= Transition metal thiosulfate complex =

Coordination complex

A transition metal thiosulfate complex is a coordination complex containing one or more thiosulfate ligands. Thiosulfate occurs in nature and is used industrially, so its interactions with metal ions are of some practical interest.

==Examples==

Illustrative coordination complexes of thiosulfate.

Thiosulfate is a potent ligand for soft metal ions. A typical complex is [Pd(S2O3)2(ethylenediamine)](2-), which features a pair of S-bonded thiosulfate ligands. Simple aquo and ammine complexes are also known. Three binding modes are common: monodentate (κ^{1}-), O,S-bidentate (κ^{2}-), and bridging (μ-).

Linkage isomerism (O vs S) has been observed in [Co(NH3)5(S2O3)]+.

==Preparation==
Typically, thiosulfate complexes are prepared from thiosulfate salts by displacement of aquo or chloro ligands. In some cases, they arise by oxidation of polysulfido complexes, or by binding of sulfur trioxide to sulfido ligands.

==Applications==
===Photography===
Silver-thiosulfate complexes are produced by common photographic fixers.
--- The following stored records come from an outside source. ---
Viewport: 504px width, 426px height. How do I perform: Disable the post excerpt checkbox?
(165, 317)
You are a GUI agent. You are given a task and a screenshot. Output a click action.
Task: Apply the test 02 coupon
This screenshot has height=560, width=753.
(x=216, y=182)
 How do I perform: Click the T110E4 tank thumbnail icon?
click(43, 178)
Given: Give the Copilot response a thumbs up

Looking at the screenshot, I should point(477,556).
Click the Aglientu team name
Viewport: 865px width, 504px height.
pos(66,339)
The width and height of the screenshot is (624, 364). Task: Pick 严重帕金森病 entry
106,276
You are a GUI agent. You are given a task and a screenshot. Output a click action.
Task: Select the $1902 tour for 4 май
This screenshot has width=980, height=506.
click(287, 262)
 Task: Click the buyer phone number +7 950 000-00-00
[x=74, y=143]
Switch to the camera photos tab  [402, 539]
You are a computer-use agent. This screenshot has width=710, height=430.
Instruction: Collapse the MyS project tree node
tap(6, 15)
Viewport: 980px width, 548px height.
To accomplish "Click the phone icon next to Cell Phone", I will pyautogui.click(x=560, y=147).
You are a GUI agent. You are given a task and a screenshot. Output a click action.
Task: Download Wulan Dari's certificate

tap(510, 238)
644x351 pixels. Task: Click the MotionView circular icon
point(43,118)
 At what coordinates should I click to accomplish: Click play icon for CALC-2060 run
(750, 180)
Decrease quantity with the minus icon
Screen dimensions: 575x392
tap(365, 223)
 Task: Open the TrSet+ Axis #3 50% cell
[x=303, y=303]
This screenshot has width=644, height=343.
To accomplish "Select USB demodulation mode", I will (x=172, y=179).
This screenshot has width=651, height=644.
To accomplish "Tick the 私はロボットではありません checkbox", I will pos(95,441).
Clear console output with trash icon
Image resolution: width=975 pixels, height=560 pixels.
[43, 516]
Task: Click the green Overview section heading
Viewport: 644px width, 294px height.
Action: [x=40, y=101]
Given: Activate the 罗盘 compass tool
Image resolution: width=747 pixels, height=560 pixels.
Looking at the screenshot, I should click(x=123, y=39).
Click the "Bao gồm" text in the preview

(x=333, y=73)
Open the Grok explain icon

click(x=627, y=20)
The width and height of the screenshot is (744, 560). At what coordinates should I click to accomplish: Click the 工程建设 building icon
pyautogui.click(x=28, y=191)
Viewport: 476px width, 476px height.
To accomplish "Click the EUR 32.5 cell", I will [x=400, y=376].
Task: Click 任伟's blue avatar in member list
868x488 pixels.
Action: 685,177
By reacting with unexposed silver halides and forming soluble silver complexes that can be washed away, fixers stabilize the image and render the film insensitive to light. Fixation involves these chemical reactions (X = halide, typically Br−):
AgX + 2 S2O3(2−) → [Ag(S2O3)2](3−) + X−
AgX + 3 S2O3(2−) → [Ag(S2O3)3](5−) + X−

===Recovery of precious metals===
Sodium thiosulfate and ammonium thiosulfate have been proposed as alternatives to cyanide for extraction of gold from ores and printed circuit boards. The complex sodium aurothiosulfate ([Au(S2O3)2](3-)) is assumed to be the principal product in such extractions. Presently cyanide salts are used on a large scale for that purpose with obvious risks.

The advantages of this approach are that thiosulfate is far less toxic than cyanide and that ore types that are less usable or unusable with gold cyanidation (e.g. carbonaceous or Carlin-type ores) can be leached by thiosulfate. One problem with this alternative process is the high consumption of thiosulfate, which is more expensive than cyanide. Another issue is the lack of a suitable recovery technique since activated carbon does not adsorb [Au(S2O3)2](3−), which is the standard technique used in gold cyanidation to separate the gold complex from the ore slurry.

==Naming==
In the IUPAC Red Book the following terms may be used for thiosulfate as a ligand: trioxido-1κ^{3}O-disulfato(S'S)(2−); trioxidosulfidosulfato(2−); thiosulfato; sulfurothioato. In the naming for thiosulfate salts, the final "o" is replaced by "e".